The serum-ascites albumin gradient (SAAG) is probably a better discriminant than older measures (transudate versus exudate) for the causes of ascites.[8] A high gradient (> 1.1 g/dL) indicates the ascites is due to portal hypertension. A low gradient (< 1.1 g/dL) indicates ascites of non-portal hypertensive as a cause.

Ultrasound investigation is often performed prior to attempts to remove fluid from the abdomen. This may reveal the size and shape of the abdominal organs, and Doppler studies may show the direction of flow in the portal vein, as well as detecting Budd-Chiari syndrome (thrombosis of the hepatic vein) and portal vein thrombosis. Additionally, the sonographer can make an estimation of the amount of ascitic fluid, and difficult-to-drain ascites may be drained under ultrasound guidance. An abdominal CT scan is a more accurate alternate to reveal abdominal organ structure and morphology.

Treatment:
Ascites is generally treated while an underlying cause is sought, in order to prevent complications, relieve symptoms, and prevent further progression. In patients with mild ascites, therapy is usually as an outpatient. The goal is weight loss of no more than 1.0 kg/day for patients with both ascites and peripheral edema and no more than 0.5 kg/day for patients with ascites alone. In those with severe ascites causing a tense abdomen, hospitalization is generally necessary for paracentesis.
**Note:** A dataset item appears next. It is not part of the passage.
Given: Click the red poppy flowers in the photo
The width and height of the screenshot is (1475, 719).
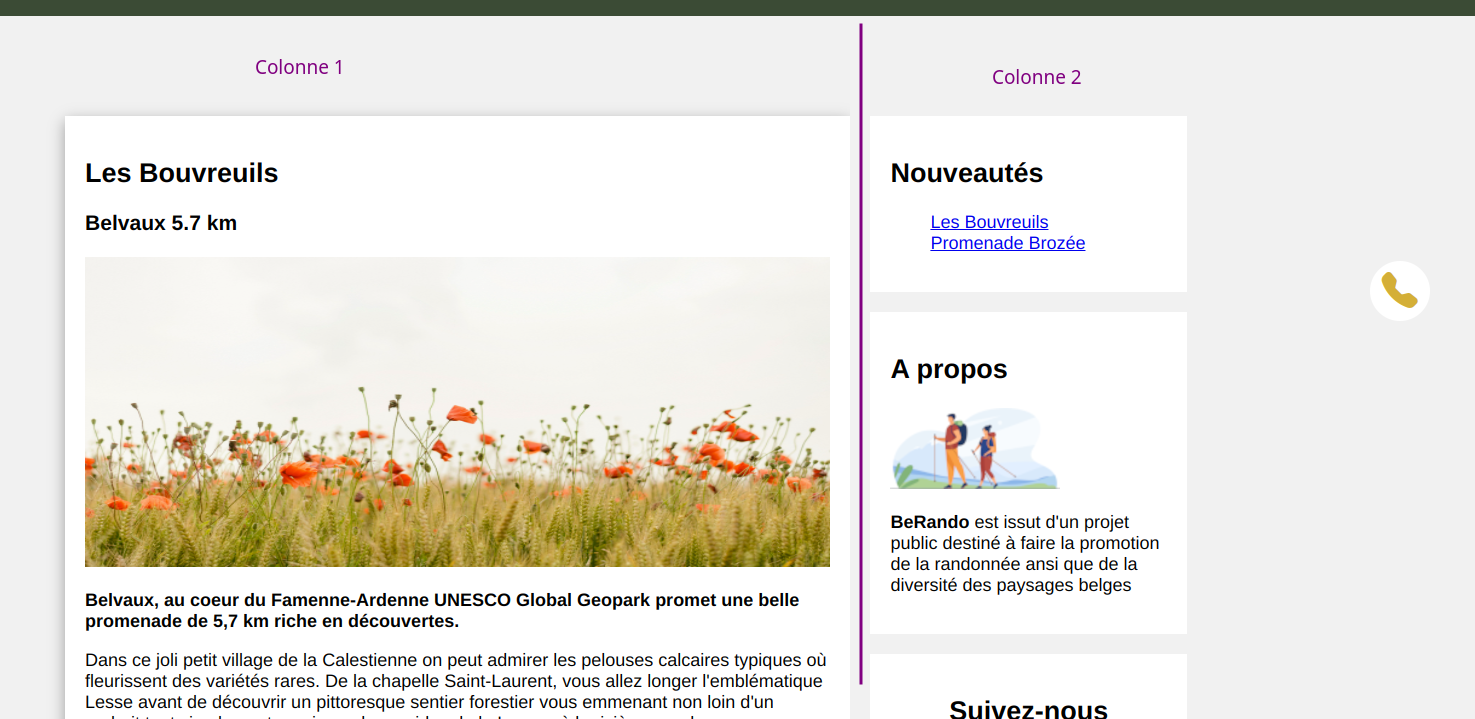Looking at the screenshot, I should [x=300, y=472].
Natural Ascites Treatments:
*Restrict salt intake and focus on following a diet designed for high blood pressure.
*Eat fresh vegetables and fruit, lean proteins, organic dairy products and sprouted whole grains.

*Eat small meals, more often. High-protein smoothies and nutrient-dense small snacks and meals derived from plant sources may help relieve some symptoms while keeping you satiated.
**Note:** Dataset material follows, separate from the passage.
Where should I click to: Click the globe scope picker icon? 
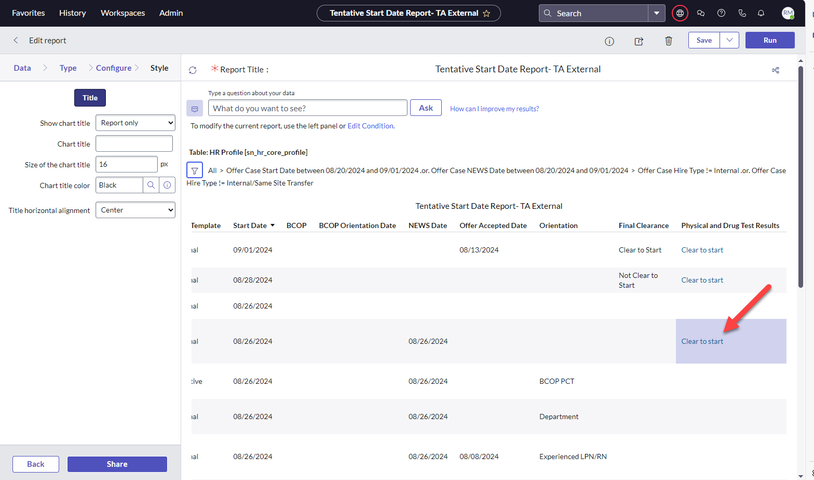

*Avoid toxins and chemicals by eating organic foods whenever possible.

*Drink coconut water if you are on a liquid-limiting diet. It doesn’t take as much coconut water to keep you properly hydrated.
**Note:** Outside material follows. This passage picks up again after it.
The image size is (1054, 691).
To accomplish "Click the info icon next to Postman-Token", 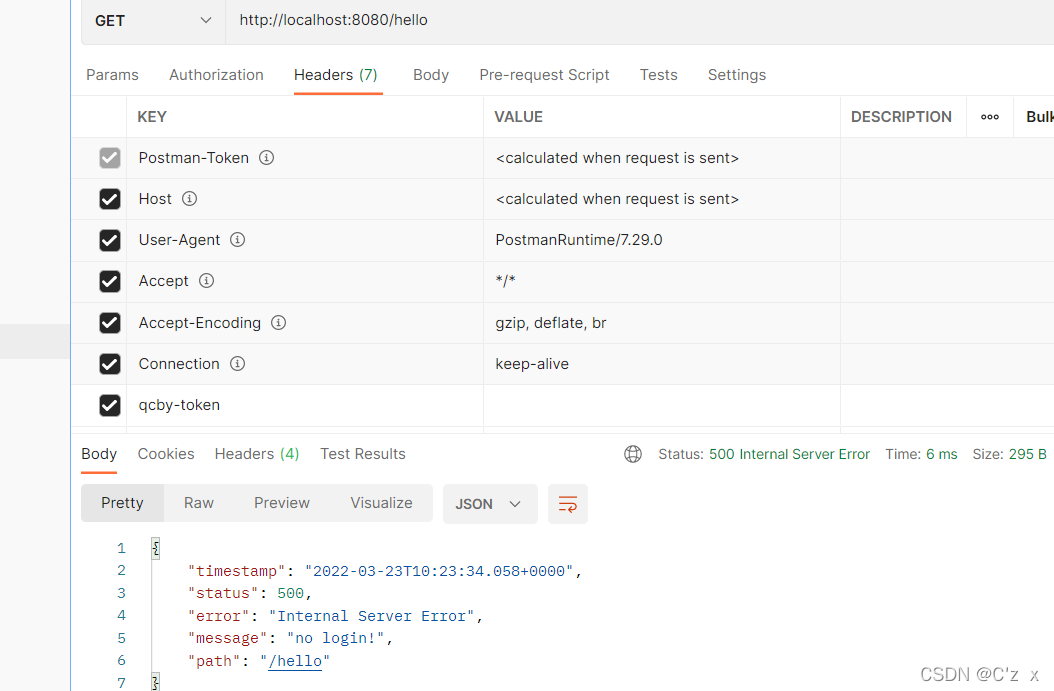I will click(x=267, y=158).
*Drink dandelion root tea to increase urinary frequency and volume, which helps to reduce edema and fluid retention.

*Take Branched Chain Amino Acids and increase BCAA through diet by eating more grass-fed beef, wild-caught salmon, raw grass-fed cheese, ancient grains like quinoa and high-quality whey protein.

Disclaimer: This information is not meant to be a substitute for professional medical advise or help. It is always best to consult with a Physician about serious health concerns. This information is in no way intended to diagnose or prescribe remedies.This is purely for educational purpose.